ABI Research expects predictive and prescriptive analytics to cover over 60 percent of IoT analytics market revenue by 2021

ABI Research released data this week that forecast global revenues from the integration, storage, analysis, and presentation of Internet of Things (IoT) data to triple over the forecast period and reach US$30 billion in 2021, with a 29.4 percent CAGR.

A key IoT market challenge for enterprises is how to manage, track and analyze all of their data. The proliferation of Internet-connected devices presents a framework for analytics to become much more granular in nature and an opportunity to better align the frequency of reporting to the pace of business operations.

Currently, the biggest challenge lies in managing the variety–rather than the volume or velocity–of IoT data, the general shift from batch- to event-based processing signals a growing interest in real-time / streaming analytics as a lever for IoT value creation.

The need to harmonize these components without creating or simply shifting the bottlenecks that come with the management of high-velocity variable data puts pressure on connectivity providers, edge analytics platform players, and system integrators (SIs) to stand up new and distributed architectures to not only support, but also add value to data at any level.

“Descriptive analytics currently generate more than 75% of IoT analytics revenue,” says Ryan Martin, senior analyst at ABI Research. “But over the next five years, rapid uptake of advanced analytics will overtake descriptive analytics’ share of revenue to the extent that predictive and prescriptive analytics will account for more than 60% of IoT analytics revenue by 2021.”

The general shift from batch to event-based processing signals a growing interest in real-time/streaming analytics as a lever for IoT value creation.

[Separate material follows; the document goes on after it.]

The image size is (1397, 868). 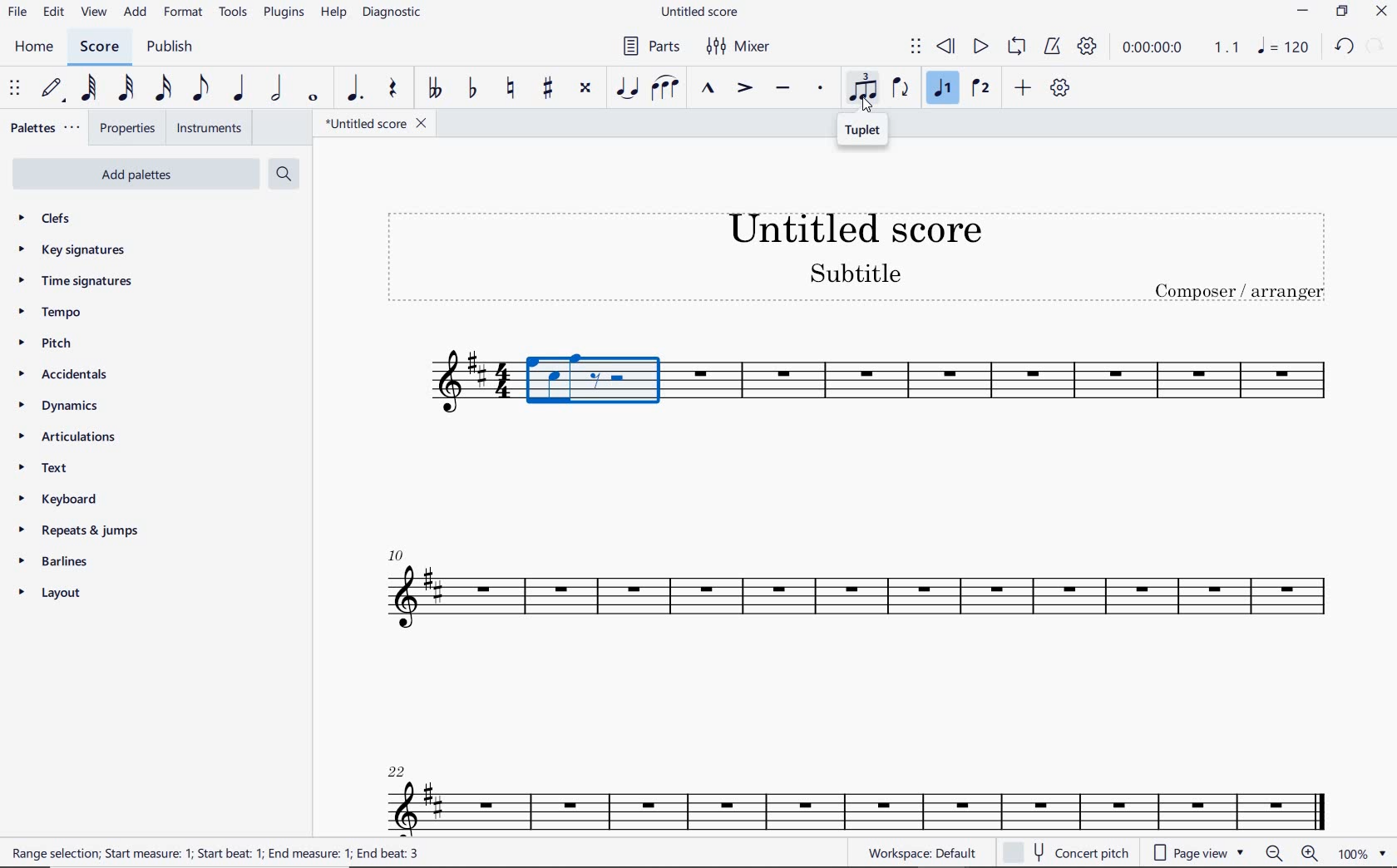 I want to click on REPEATS & JUMPS, so click(x=81, y=529).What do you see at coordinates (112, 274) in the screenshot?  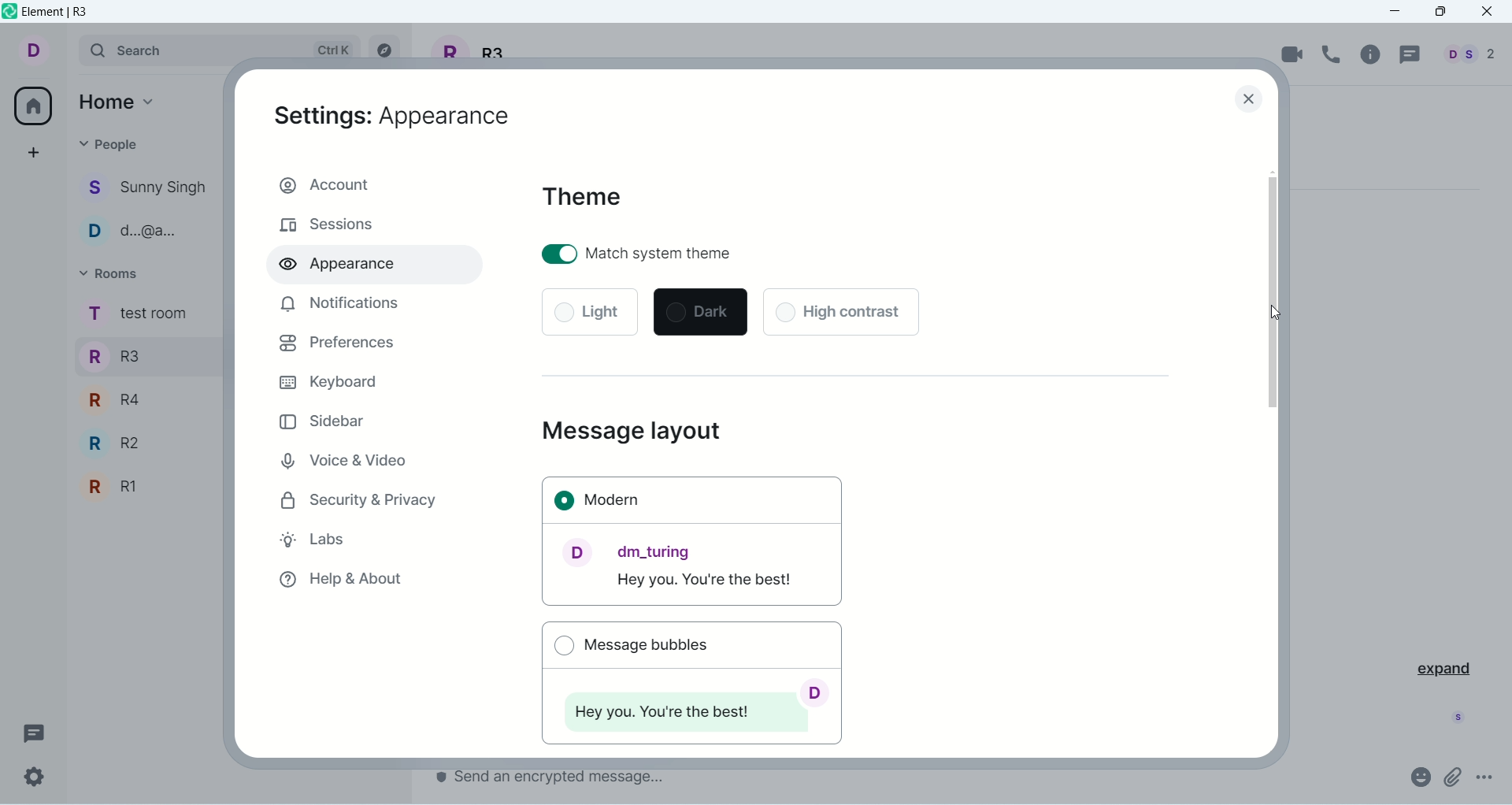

ABI Research data analysis suggests that early adoption of predictive and prescriptive analytics is occurring in more developed, mature M2M/IoT verticals.

Growth is aimed at asset-intensive industries in which machinery cost is high, such as within the industrial, manufacturing, field, oil and gas sectors.

“The need to harmonize IoT ecosystem components without creating or simply shifting the bottlenecks that come with the management of high-velocity variable data puts pressure on connectivity providers, edge analytics platform players, and system integrators to stand up new and distributed frameworks,” concludes Martin. “The purpose of these frameworks is to not only support and add value to data, but to also be able to do so at any level.”

Key investments from companies like Cisco, Dell, GE, IBM, Microsoft, PTC, and SAP, as well as a flurry of startup-level vendors like Blue Yonder, mnubo, Mtell, Predixion, and Seeq, further underscores the momentum and importance of analytics in IoT.